== TASK DESCRIPTION ==
In the entries below, find the line with "The height and" and print exactly every line from there up to and including the line with "You are a GUI", with no other lines.

== INPUT ==

========================================================================

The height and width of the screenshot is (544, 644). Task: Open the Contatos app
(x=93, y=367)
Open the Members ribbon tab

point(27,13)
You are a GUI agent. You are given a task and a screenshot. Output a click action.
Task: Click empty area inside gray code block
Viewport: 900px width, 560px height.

========================================================================

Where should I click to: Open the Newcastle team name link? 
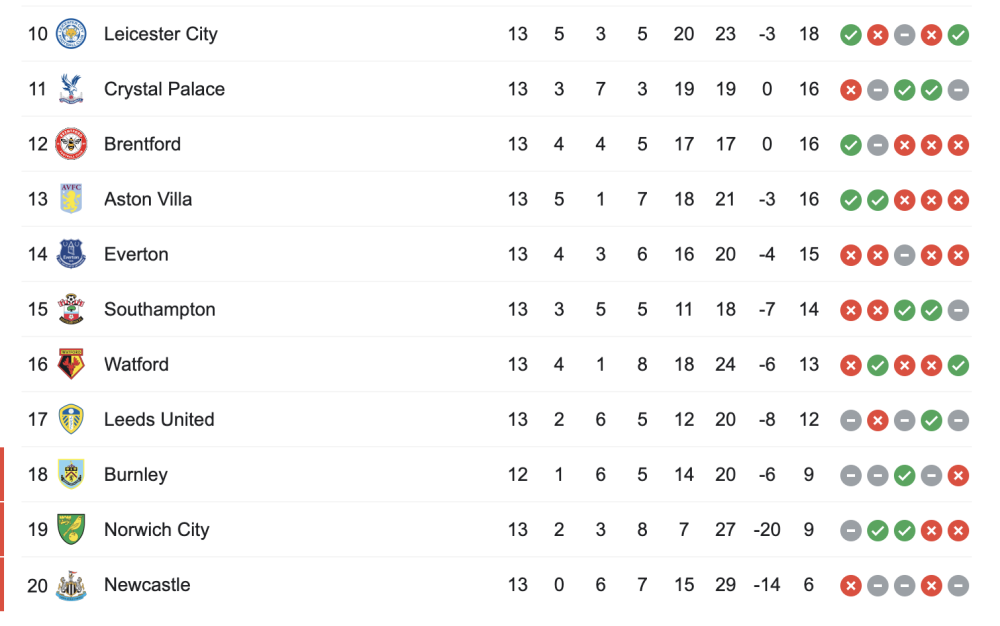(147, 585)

========================================================================

== REPLY ==
The height and width of the screenshot is (544, 644). Task: Open the Contatos app
(x=93, y=367)
Open the Members ribbon tab

point(27,13)
You are a GUI agent. You are given a task and a screenshot. Output a click action.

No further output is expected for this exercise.